From a derivatives perspective, the Put-Call Ratio (PCR) for the June series stood at 0.82. On the put side, significant open interest concentration was visible at the 23,200 strike. On the call side, notable additions were seen at the 23,200 strike, while the highest open interest among the nearest out-of-the-money strikes was concentrated at 23,500 and 24,000.
Technically, 23,280 remains a crucial level for Nifty 50. A sustained close above this mark could strengthen bullish momentum and open the door for a move towards 23,382, which coincides with the 8-day EMA. Higher resistance levels are placed at 23,561, representing the 20-day DMA, and 23,699, the 50-day DMA. On the downside, the 23,000-23,100 zone remains a key support area. A break below this range could trigger fresh selling pressure.
Stock-specific action is expected to remain active. Welspun Corp will be in focus after its subsidiary, Welspun Mauritius Holdings, divested a 4.5 per cent stake in East Pipes Integrated Company, Saudi Arabia, for SAR 283.46 million, equivalent to approximately USD 75.59 million. The group will continue to hold a 22 per cent stake in the company through its U.S. subsidiary.
Quality Power Electrical Equipments signed a term sheet to acquire 100 per cent equity of Winwin Speciality Insulators, strengthening its position in the high-voltage insulator segment. Hinduja Global Solutions launched Project GANGA, which aims to connect more than 20 lakh homes with high-speed broadband across Uttar Pradesh over the next two to three years.
NLC India will remain in focus after the government exercised the oversubscription option for an additional 1 per cent stake sale through the Offer for Sale route, increasing the total offer size to 3 per cent. Dredging Corporation of India appointed JaSMEet Singh Bindra as Additional Director and Chairman with effect from June 9.
Dixon Technologies (India) announced a joint venture with Gemtek Technology Co., under which Dixon will hold a 60 per cent stake. The venture will manufacture optical transceivers, SFPs, BOSA and other telecom products. HDFC Bank also remains on investors' radar after receiving legal relief from the Bombay High Court, which dismissed an interim plea in a Rs 1,000 crore defamation suit filed by the Lilavati Kirtilal Mehta Medical Trust.
In the derivatives segment, Amber Enterprises India and Kaynes Technologies remain under the F&O ban list for June 10.
Institutional activity remained mixed on June 9. Foreign Institutional Investors (FIIs) were net sellers of equities worth Rs 4,566.03 crore, while Domestic Institutional Investors (DIIs) purchased shares worth Rs 6,159.48 crore.
Despite recent geopolitical concerns, Indian equities ended higher on Tuesday, snapping a two-session losing streak.
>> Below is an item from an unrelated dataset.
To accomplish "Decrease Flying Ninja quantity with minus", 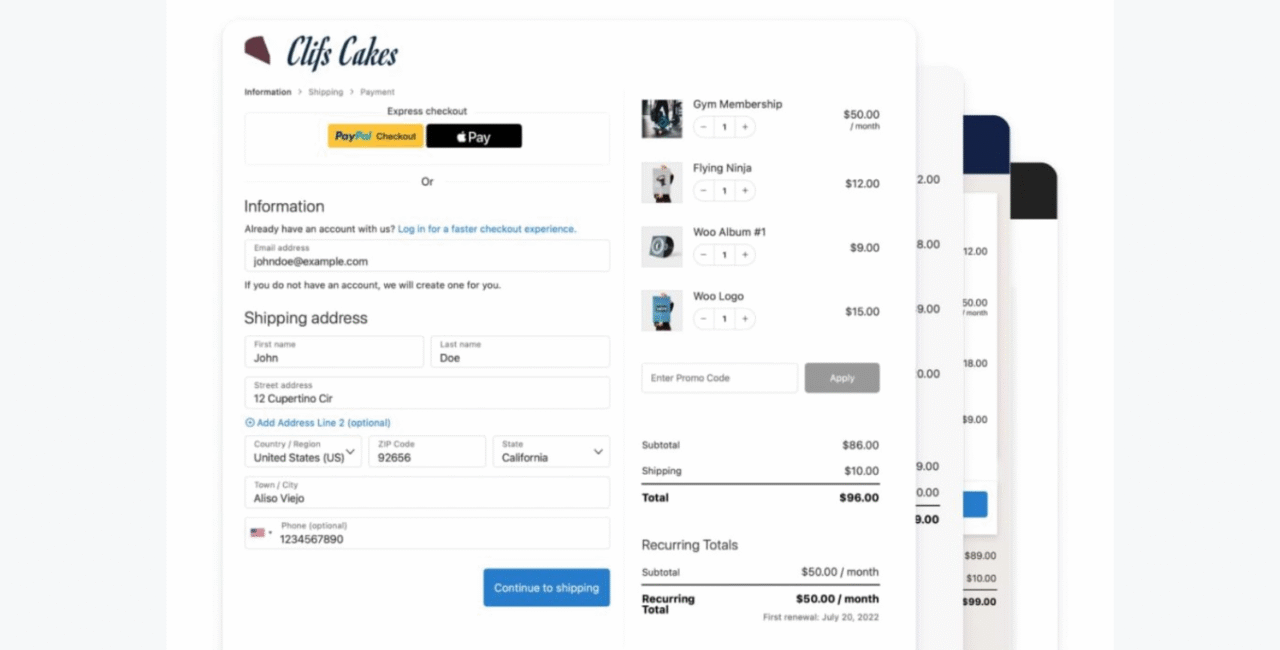I will click(x=704, y=191).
The Sensex gained 394.50 points, or 0.54 per cent, to close at 73,918.76, while the Nifty 50 rose 119.10 points, or 0.52 per cent, to settle at 23,242.10.
However, U.S. markets ended mostly lower overnight as escalating tensions between the U.S. and Iran raised concerns over the prospects of a broader Middle East conflict. The Dow Jones Industrial Average gained 86.10 points, or 0.17 per cent, to close at 50,872.11. In contrast, the S&P 500 fell 19.08 points, or 0.26 per cent, to 7,386.65, while the Nasdaq Composite dropped 250.84 points, or 0.97 per cent, to 25,678.82.
Among major technology stocks, Nvidia declined 0.22 per cent, AMD fell 3.02 per cent, Intel lost 2.13 per cent, Microsoft dropped 2.02 per cent, Apple plunged 3.64 per cent, and Tesla slipped 3.00 per cent.
Overall, geopolitical developments in the Middle East, crude oil prices, global bond yields and institutional flows are likely to remain the key drivers for Indian equities in Wednesday's trading session.
Disclaimer: The article is for informational purposes only and not investment advice.